Finally, at temperatures above 900 °C, recrystallization takes place, indicating the conversion of structurally disordered, metastable phases to more stable, crystalline high-temperature phases. Common phases formed during recrystallization are mullite, cordierite, enstatite and cristobalite. Similar to dehydroxylation, the temperature, width and shape of the exothermic recrystallization peak depends on the type, crystallinity and amount of clay minerals present in the sample [63, 67, 76]. Identification of these three temperature ranges are amongst the most useful information (and easily obtained) for a potential SCM, as they inform the feasible range of calcination temperature for a given clay. Alongside the clay minerals themselves, TG curves can also be helpful in identifying associated minerals in clays and soils—particularly those which diffract weakly in XRD patterns (due to poor crystallinity and/or fine particle size) but exhibit distinctive mass loss behaviour, such as goethite [77].

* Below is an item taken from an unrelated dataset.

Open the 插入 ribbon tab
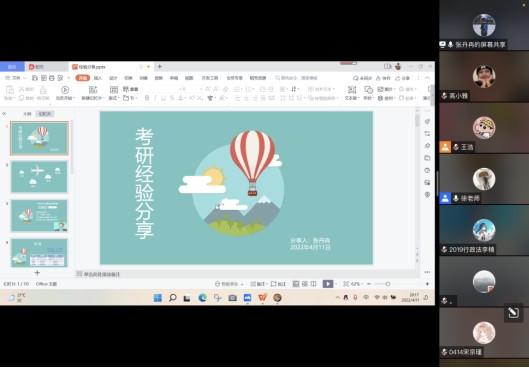Viewport: 529px width, 368px height. (98, 78)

3.3.2 Quantitative analysis of clays based on TGA/DTG curves

Quantitative analysis by TGA is based on the assumptions that, within a given temperature range, an individual mineral is solely responsible for the registered mass changes, that the registered reaction follows a known stoichiometry, and that chemical variability for the quantified mineral is low enough so that precise calculations based on the registered mass changes are possible. The accuracy is favoured for phases with a lower stoichiometric factor, i.e. with a lower ratio between its molar mass and the mass change associated to its decomposition reaction. Therefore, the accuracy of quantitative analysis based on TGA measurements is different for each mineral [63]. An important potential source of error is the overlap between decomposition reactions of the different clay and non-clay minerals present in the sample. In a best case scenario this only decreases the accuracy of the determination, however in unfavourable conditions this may totally obstruct the identification and quantification of individual minerals [68]. Finally, all quantitative results should be reported based on dry mass and not initial sample mass. Variable amounts of absorbed/adsorbed water in clay samples should not be taken into account in stoichiometric calculations.

The expression used to calculate the quantity of a given clay mineral based on its dehydroxylation reaction is:

$${\text{Clay\,mineral\,content}}= \frac{100*\left({\mathrm{Mass}}_{\mathrm{T}1}-{\mathrm{Mass}}_{\mathrm{T}2}\right)}{{\mathrm{Mass}}_{\mathrm{Dry}} * \Delta {\mathrm{OH}}}$$

(1)

In Eq. 1 the difference (Mass T₁ Mass T₂) represents the mass loss over the dehydroxylation interval, with T1 and T2 being the lower and upper temperatures of the interval. Mass_Dry is the mass of the dry sample (usually at temperatures between 200 and 250 °C); while ΔOH is the mass fraction of the clay mineral represented by hydroxyl groups, without considering the variable content of absorbed/adsorbed water in the stoichiometric calculations. The value of ΔOH, expressed as mass percent, is ~ 14 wt.% for 1:1 clay minerals and range from 4 to 5.5 wt.% for 2:1 clay minerals that show larger chemical and structural variability [78]. Different approaches can be followed to determine the mass loss associated to a given thermal phenomenon, the two most common being the tangent method in the TGA curve and the peak integration method in the DTG curve. Combined analysis is also quite suitable, by using the DTG curve to select temperature limits for the dehydroxylation effect and then calculating mass changes in the TGA curve using the previously defined temperature interval [69].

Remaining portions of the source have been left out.